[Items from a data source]
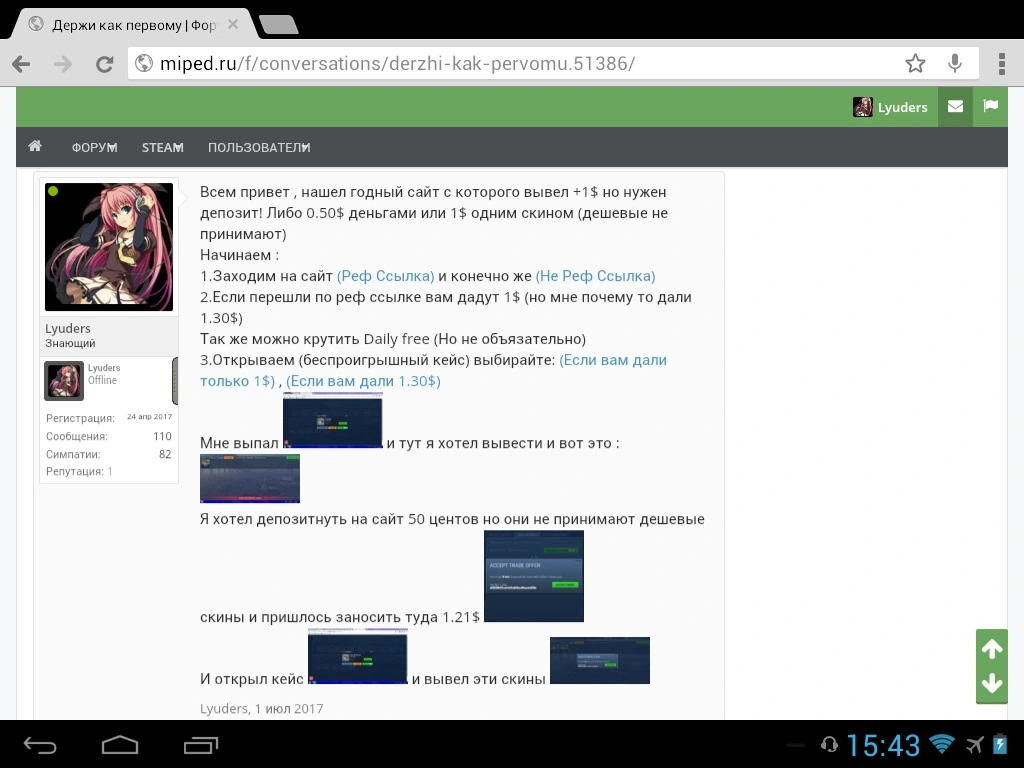Viewport: 1024px width, 768px height.
Task: Activate voice search microphone icon
Action: (x=955, y=63)
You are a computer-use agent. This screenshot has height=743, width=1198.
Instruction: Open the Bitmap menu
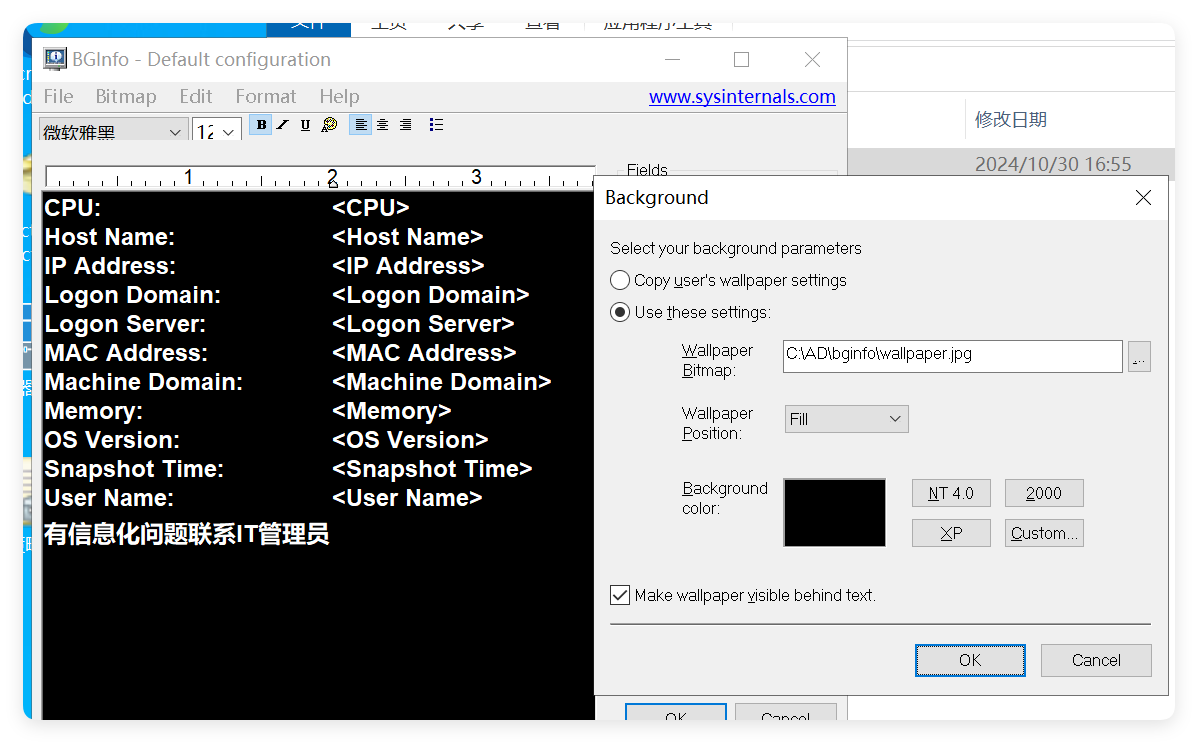[125, 96]
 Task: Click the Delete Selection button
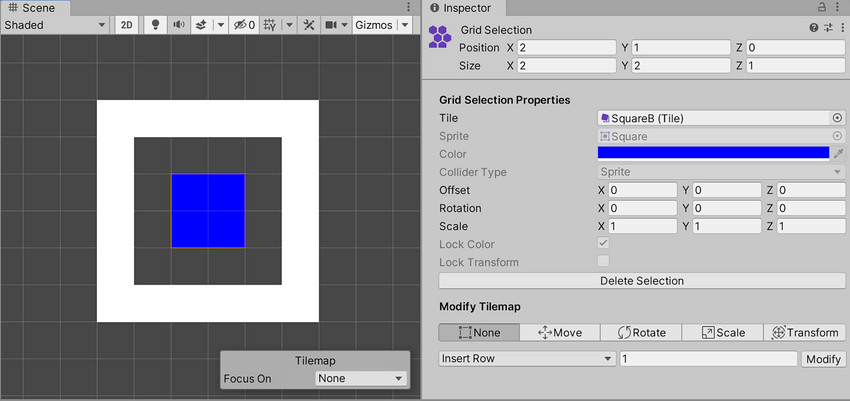641,281
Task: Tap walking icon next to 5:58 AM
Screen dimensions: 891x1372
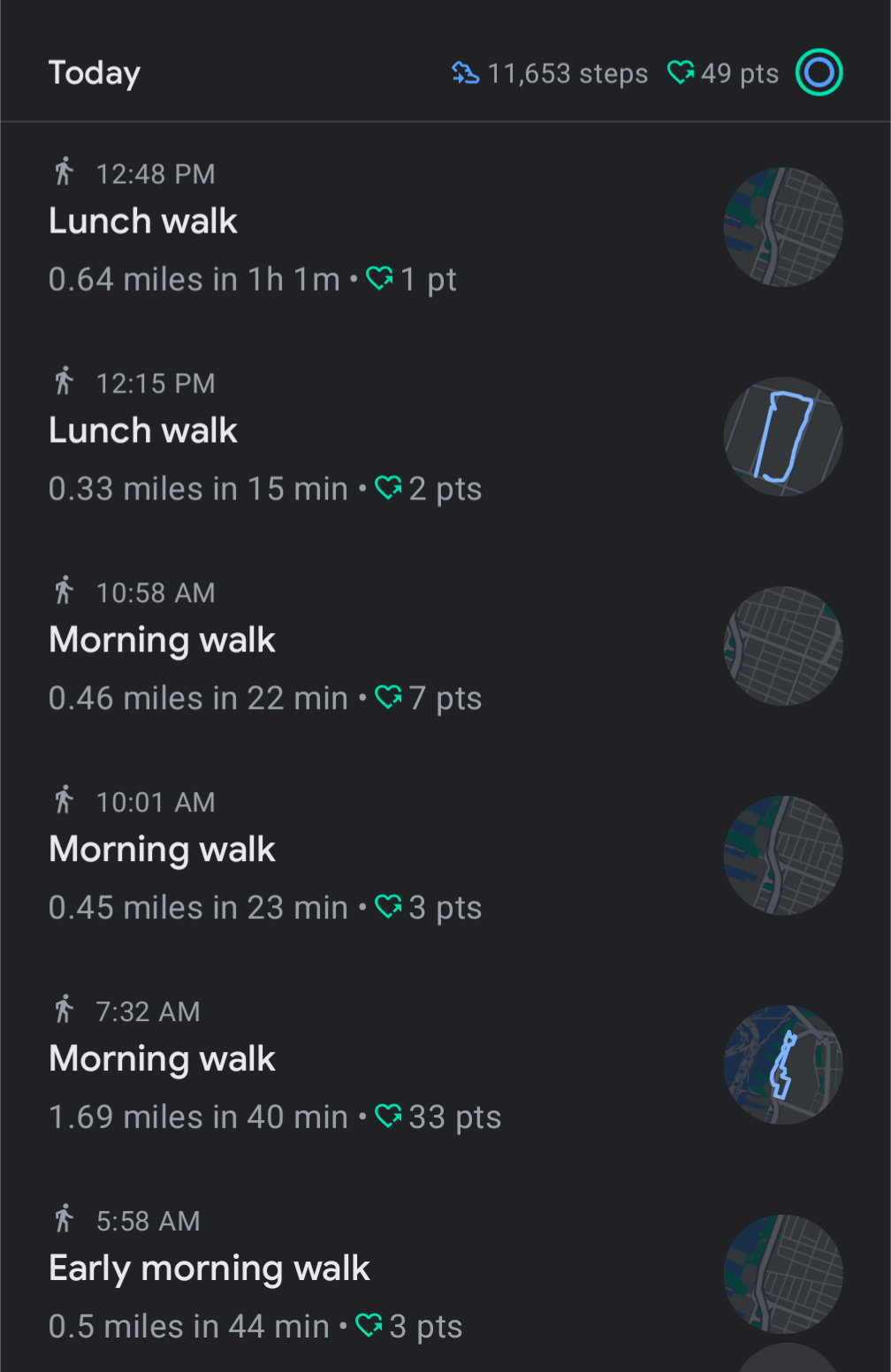Action: pos(64,1218)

§ Assigned task
For this exercise, repeat word for word only the lines from the one containing "Task: Tap walking icon next to 5:58 AM" through the end of the data, including both. Pictures do not go in the copy.

§ Solution for this problem
Task: Tap walking icon next to 5:58 AM
Screen dimensions: 891x1372
Action: pos(64,1218)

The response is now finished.